Huobi Group’s cryptocurrency derivatives trading platform Huobi DM has introduced new features to help prevent liquidations, including a circuit breaker and partial liquidations.

According to an announcement, Huobi DM introduced the new safeguards to help manage risk on the platform and “provide users with a safe, secure, and reliable trading platform.” The new features include a partial liquidation mechanism that gradually reduces the position of a user, instead of liquidating it in a single event.

The mechanism will, per the announcement, automatically start liquidating a position gradually at predetermined margin ratios determined by a calculated exposure. The process will also include a circuit breaker that halts liquidation when “large or unusual deviations between the liquidation price and market price are detected.”

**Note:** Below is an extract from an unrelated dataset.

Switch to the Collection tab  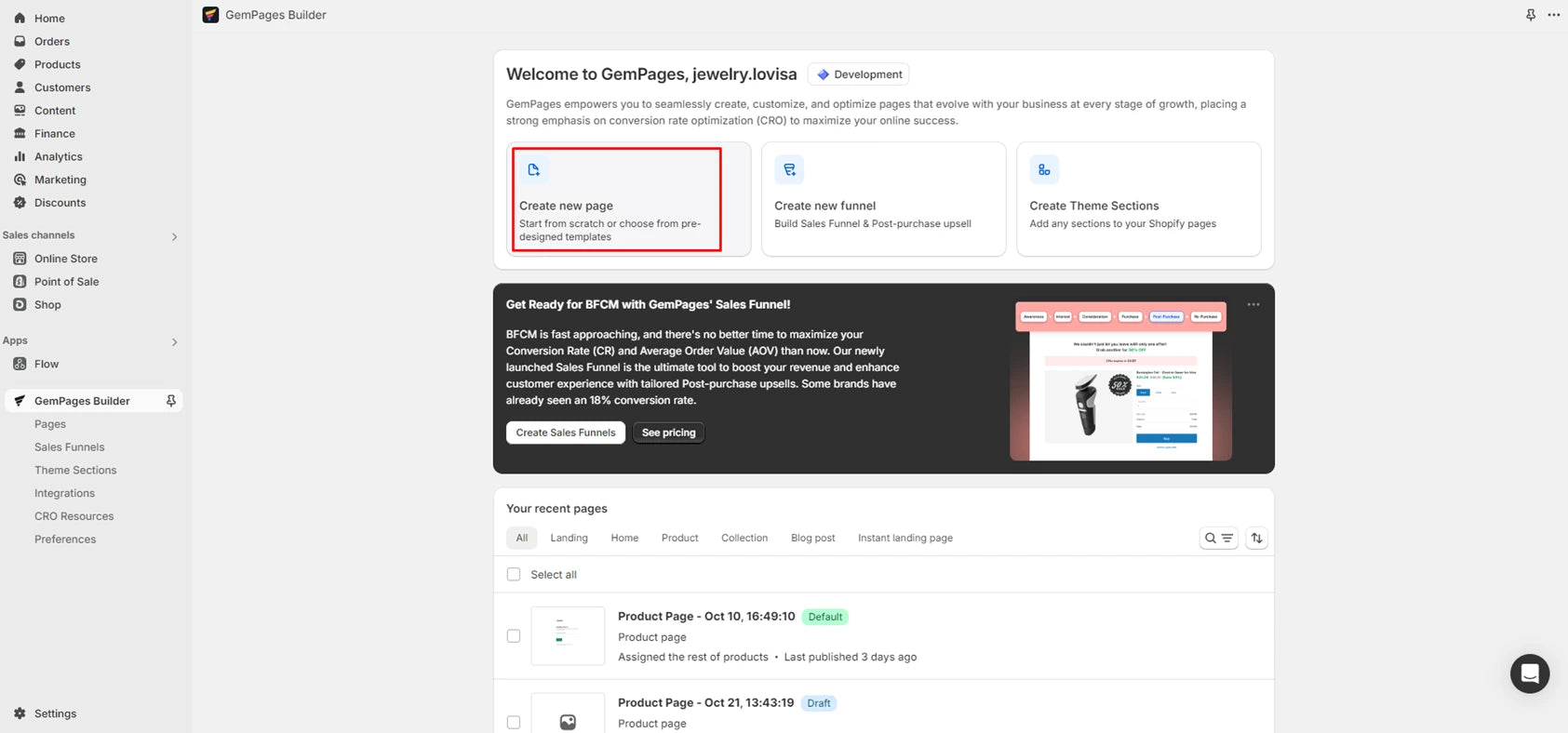[744, 538]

Ciara sun, VP of Global Business at Huobi Group, noted that market volatility in derivatives trading cam lead to “unnecessarily high-risk circumstances if the right measures aren’t in place” to protect users, and added:

Our goal is to safeguard our users' assets while providing a robust trading experience, so we're using this partial liquidation mechanism to minimize the downside without diluting the potential upside.

The new feature, Huobi added, is available to users with no added fees. The trading platform is also lowering its maintenance margin ratio, a key liquidation indicator. The move comes after a widespread sell-off in the cryptocurrency space that saw BTC’s price drop from about $7,300 to less than $4,000 in about two days.

After the sell-off several members in the cryptocurrency community argued the introduction of circuit breakers would be beneficial, as high-leveraged positions are widely believed to have added to the selling pressure and worsened the crash.

In the future, Huobi’s announcement added, the derivatives trading platform is looking to add perpetual swaps with up to 125x leverage, and an over-the-counter loan service.